Kamis, 14 Mei 2009

OSK Tambang Batubara Bukit Asam TP IDR12,200

A steady operation
We initiate coverage on Tambang Batubara Bukit Asam (PTBA) with a BUY recommendation and a DCF-derived target of Rp12,200/share based on 14.9% WACC and 5% terminal value growth. Our target price implies 2009-10F (non-cash)PER of 8.1-10.3x which is attractive compared to domestic peers’. Our upbeat outlook on the stock is based on 1) downside protection from long-term contract with PLN, 2) under-appreciation of recovery in railway operation, and 3)potential upside from future projects which can more than quadruple current sales volume.

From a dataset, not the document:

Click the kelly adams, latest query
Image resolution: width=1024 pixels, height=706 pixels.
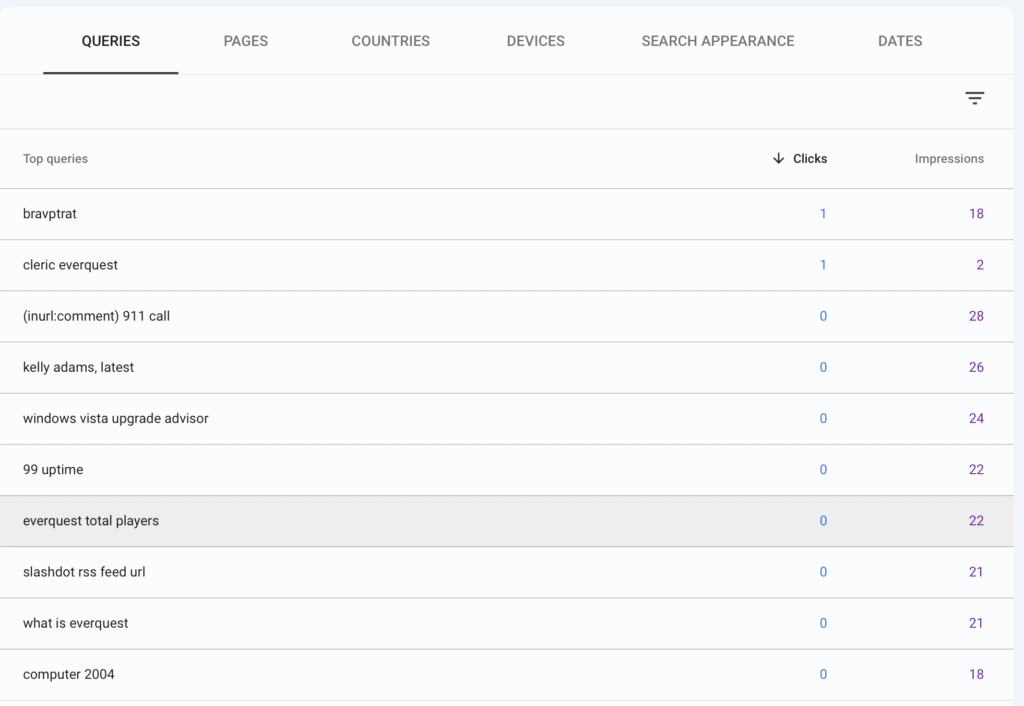(x=78, y=367)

Downside cushion. PTBA’s long-term contract with Indonesia Power (IP), a subsidiary of PLN (the state electricity company), will both create captive market and provide downside protection for PTBA, in our view. The contract is quite flexible in our view to enable PTBA to feed lucrative export demand. Pricing should not be an issue, we think, as the government never intervenes in the negotiation process and it is already at par with international price. Under-appreciation of recovery. With annual railway volume growth of 29% and 15% in 2008 and 1Q09, respectively – the highest growth levels in the last 12-16 years - we believe that the long-standing railway problem is already behind PTBA. We expect railway utilization rate to steadily increase and reach its full capacity in 2012. Given these positive developments, we believe that the market should have higher confidence to this recovery process and, therefore, give lower risk premium to the stock.

More to come. We believe PTBA is moving in the right direction with four projects in hand. Funding should not be an issue in our view given PTBA’s very strong and unleveraged balance sheet. Project execution we believe is the biggest risk. We have not factored in any of the projects in our analysis, but we believe that the projects are NAV-enhancement should all of them come on stream.

BUY, target price of Rp12,200. Our target price of Rp12,200/share is DCF-driven using 14.9% discount rate and 5% terminal value growth. The target price implies 2009-10F (non-cash) PER of 8.1-10.3x, lower than domestic peers’. Catalysts to the share price may include recovery in coal price and better-than-expected earnings.